Getirilen keyfi kısıtlılık nedeniyle sanık yakınları salona giremezken belirli sayıda gazeteci salona girebildi. Salonun girişinde kadın ve erkeklerden oluşan yaklaşık 30 kişilik özel çevik kuvvet ekipleri konuşlandırılmıştı.
Ahmet Şık "protest", izleyiciler "forumcu"

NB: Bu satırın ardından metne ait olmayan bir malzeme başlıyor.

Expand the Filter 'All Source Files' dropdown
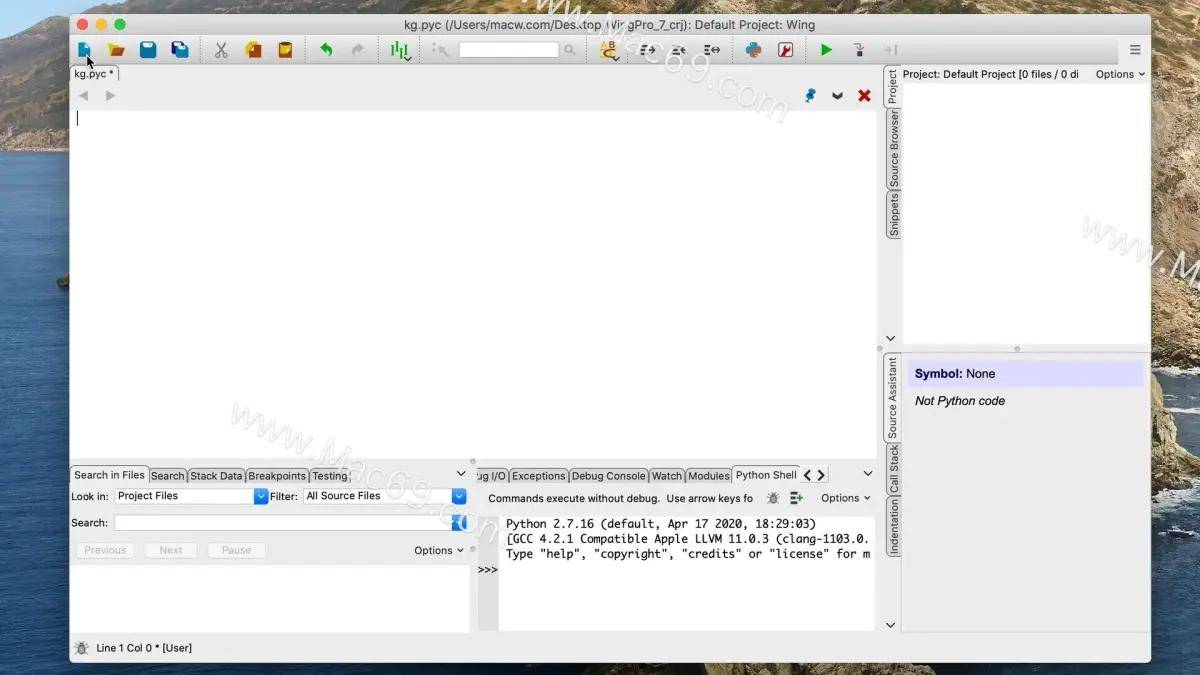click(x=459, y=496)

Duruşma Ahmet Şık’sız başladı. Mahkeme Başkanı Dağ’ın birebir ifadeleri şuydu:
“Ahmet Şık bundan sonra bu yargılama salonunda olmayacak. CMK 203-204 uyarınca bariz bir şekilde yargılamanın düzenini bozdu. Buna devam edeceğine şüphemiz yok. Ahmet Şık'ın protest bir adam olduğunu herkes biliyor, biz de biliyor. Burayı forumcu arkadaşlarıyla slogan atılan bir yer haline getirilmesi doğru değildir. Doğruları mümkün olduğu kadar yakalayıp bu yargılamayı sonuçlandırmayı tecelli ediyoruz."
“Doğruları” sanıkları gıyabında yargılayarak “yakalamayı” amaçlayan mahkeme heyeti, daha sonra Şık’ın sadece 25 Aralık tarihli duruşmaya getirilmeyeceğini, diğerlerini kastetmediklerini belirterek bir “düzeltme” yapsa da tavırları savunmanın eleştirilerini topladı.
Dayanışma
Ahmet Şık’ın beyanının kesilmiş olmasına duruşmada konuşmayı planlayan tutuklulardan Murat Sabuncu ve Akın Atalay da tepki gösterdi. İki isim de “Ahmet’in savunma hakkının ihlal edildiği bir durumda tabii ki biz de konuşmayacağız. Ahmet aşağıda yalnız, yanına gitmeyi talep ediyoruz” dediler.
Duruşmanın en etkili yeri avukat Bahri Belen’in inanılmaz zarif konuşmasının ardından reddi hakim talep etmesiydi. Mahkeme heyeti de şaşırmış olacak ki, başkan Dağ, talebi görüştükleri aranın ardından “Anlaşılıyor ki Kayahan'ın şarkısı gibi bizimki kırık dökük bir aşk hikâyesi" dedi.
Müşkül odur ki...
Akın Atalay ise Yahya Kemal’in "Ölmek değildir ömrümüzün en fecî işi, / Müşkül budur ki ölmeden evvel ölür kişi" dizelerine atıf yaparak bitirdi:
"Tutuklu olmak değildir hayatımızın en müşkül işi / Müşkül odur ki hürriyetini ve haysiyetini kaybeden kişi."